Bob was convinced. He hired the man to supervise his finances. Now Bob is on a strict budget so that “I couldn’t get an extra quarter to see an earthquake.”
He’s a sensible boy where money is concerned. “I can’t see how some of these actors can go in for big houses and expensive cars,” he mused. “They can’t possibly do it and stay out of debt. Then they start getting behind in their income taxes.”
Lie: That Bob is mad at his studio for keeping his salary low.
Fact: Bob has no beef with 20th-Fox. A less level-headed performer might be pounding the executives’ desks and demanding more money. After all, $350 a week is pretty small change for a guy who has starred in 12-Mile Reef and Prince Valiant, two of the big Technicolor CinemaScope epics.
“I’m grateful to the studio,” said Bob. “After all, when I came here four years ago, I couldn’t read the label off a jar with any dramatic value. I couldn’t have had better training. Every picture I have been in has been a top attraction, with the exception of two. That’s the kind of buildup you can get only at a major studio.”
But don’t get the idea that he is being a Pollyanna about this. He’s shrewd enough to know that the present situation is in his favor.
“I could probably go to the studio now and get a new deal,” he reasoned. “Or I could wait until my next option time in April. By then 12-Mile Reef and Prince Valiant will be out, and I will be in a better bargaining position.

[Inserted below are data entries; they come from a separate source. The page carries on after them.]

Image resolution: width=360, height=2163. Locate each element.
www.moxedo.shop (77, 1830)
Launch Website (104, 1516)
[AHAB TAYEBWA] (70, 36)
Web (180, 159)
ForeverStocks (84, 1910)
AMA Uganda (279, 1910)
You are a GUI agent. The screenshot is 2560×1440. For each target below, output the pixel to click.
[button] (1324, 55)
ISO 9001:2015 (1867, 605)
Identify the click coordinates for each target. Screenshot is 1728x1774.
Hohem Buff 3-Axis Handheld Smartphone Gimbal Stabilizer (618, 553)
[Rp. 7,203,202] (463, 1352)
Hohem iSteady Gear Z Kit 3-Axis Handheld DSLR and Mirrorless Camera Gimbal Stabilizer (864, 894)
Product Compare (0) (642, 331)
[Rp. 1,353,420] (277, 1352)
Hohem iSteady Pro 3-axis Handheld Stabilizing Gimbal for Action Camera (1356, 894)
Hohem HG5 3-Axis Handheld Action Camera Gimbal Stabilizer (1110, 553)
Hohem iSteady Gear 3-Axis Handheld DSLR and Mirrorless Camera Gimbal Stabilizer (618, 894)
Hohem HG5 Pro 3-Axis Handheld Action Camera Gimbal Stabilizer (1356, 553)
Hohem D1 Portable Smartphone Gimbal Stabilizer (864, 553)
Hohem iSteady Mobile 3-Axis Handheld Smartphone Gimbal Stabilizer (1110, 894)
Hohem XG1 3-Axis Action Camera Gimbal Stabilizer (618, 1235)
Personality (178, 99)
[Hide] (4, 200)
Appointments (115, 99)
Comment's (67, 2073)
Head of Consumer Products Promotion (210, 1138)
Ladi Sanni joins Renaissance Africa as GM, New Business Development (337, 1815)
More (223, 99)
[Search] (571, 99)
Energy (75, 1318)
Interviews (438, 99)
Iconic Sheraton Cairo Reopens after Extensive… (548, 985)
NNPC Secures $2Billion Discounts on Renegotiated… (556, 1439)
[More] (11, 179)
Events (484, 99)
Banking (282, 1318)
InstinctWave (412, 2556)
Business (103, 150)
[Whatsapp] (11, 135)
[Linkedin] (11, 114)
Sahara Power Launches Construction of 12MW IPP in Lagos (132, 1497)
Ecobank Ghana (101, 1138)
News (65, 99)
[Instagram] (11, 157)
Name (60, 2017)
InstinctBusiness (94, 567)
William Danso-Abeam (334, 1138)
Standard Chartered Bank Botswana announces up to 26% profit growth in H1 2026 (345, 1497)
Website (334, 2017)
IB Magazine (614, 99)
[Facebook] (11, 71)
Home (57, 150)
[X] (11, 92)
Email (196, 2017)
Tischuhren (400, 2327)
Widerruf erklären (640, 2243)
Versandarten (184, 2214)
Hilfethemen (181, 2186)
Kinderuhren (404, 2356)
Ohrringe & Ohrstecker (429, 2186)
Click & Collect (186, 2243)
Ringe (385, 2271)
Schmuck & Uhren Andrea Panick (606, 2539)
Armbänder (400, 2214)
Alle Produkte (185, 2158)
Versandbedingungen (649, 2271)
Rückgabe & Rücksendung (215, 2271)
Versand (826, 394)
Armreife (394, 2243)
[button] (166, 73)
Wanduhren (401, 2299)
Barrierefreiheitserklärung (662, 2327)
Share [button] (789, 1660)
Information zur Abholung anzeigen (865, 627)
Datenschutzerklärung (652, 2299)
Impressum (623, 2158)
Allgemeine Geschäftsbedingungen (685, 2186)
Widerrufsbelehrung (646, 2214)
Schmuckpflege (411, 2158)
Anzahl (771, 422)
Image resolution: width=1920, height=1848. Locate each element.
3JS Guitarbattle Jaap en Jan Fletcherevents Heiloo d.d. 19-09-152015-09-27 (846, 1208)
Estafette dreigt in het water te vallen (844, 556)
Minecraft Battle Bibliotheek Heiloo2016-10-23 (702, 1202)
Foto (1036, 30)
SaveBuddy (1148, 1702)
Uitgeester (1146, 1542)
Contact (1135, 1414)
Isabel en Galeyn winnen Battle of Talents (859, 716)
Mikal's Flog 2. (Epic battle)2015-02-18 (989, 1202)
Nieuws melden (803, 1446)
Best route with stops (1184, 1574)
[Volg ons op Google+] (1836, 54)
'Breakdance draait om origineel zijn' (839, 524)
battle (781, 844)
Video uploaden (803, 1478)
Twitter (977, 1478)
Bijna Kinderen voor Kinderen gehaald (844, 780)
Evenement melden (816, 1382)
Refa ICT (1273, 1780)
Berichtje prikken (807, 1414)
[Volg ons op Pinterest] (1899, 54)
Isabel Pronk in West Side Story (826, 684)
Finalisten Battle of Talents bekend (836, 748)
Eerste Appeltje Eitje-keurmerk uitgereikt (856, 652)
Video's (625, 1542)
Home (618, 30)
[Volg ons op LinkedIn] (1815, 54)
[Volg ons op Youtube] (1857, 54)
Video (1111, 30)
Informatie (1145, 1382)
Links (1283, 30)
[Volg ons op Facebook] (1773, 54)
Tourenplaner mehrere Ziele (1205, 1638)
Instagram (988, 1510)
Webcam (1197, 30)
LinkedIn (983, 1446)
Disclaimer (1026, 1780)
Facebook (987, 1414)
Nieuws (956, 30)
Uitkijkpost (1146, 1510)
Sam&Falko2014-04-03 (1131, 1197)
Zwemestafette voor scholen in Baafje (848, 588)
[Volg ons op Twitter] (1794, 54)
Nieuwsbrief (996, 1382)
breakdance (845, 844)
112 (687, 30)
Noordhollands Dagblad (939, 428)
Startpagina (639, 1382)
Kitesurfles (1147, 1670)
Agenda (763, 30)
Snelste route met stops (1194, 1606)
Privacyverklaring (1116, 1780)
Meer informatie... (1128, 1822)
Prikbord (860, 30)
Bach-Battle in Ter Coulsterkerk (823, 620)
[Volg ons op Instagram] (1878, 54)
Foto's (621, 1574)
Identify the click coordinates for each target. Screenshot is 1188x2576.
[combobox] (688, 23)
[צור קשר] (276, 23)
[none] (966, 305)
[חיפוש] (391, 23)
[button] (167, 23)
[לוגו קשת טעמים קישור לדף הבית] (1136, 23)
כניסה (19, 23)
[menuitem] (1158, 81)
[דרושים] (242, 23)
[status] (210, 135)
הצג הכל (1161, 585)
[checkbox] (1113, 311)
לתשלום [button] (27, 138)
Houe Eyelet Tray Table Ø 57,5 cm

“Prince Valiant alone is worth five million dollars to me, as far as my future career is concerned. It is a natural, the kind of picture that comes to an actor once in a lifetime. Why should I be mad at the studio?”
Bob looks at his career from a long-range point of view. If he signs a new contract within a year, he’ll be about 30 when he gets out of the studio. By that time—if his success continues to grow—he will be able to grab off the really big money enjoyed by free-lance stars.
“I’ve got to get off the dime and prove myself,” he said. “I’ve come to the point where I must move ahead into the field where the big competition is. I’ve done all right with the younger crowd, but now I must establish myself with the older audiences.”
Unfortunately more and more lies will be told about him as he progresses. “I can’t understand it,” said Bob. “Most of the people who tell these lies make a good living from the motion picture business. Yet they continue to spread malicious gossip that does harm to the industry.
“Why, I can’t believe people could repeat the twisted, distorted things that I hear are said about me. There are things you couldn’t print. Now people spread these stupid lies about me as though they were the honest truth.”
It’s an old Hollywood axiom that the bigger the star the bigger the target. That’s something Bob Wagner will have to face as his success grows.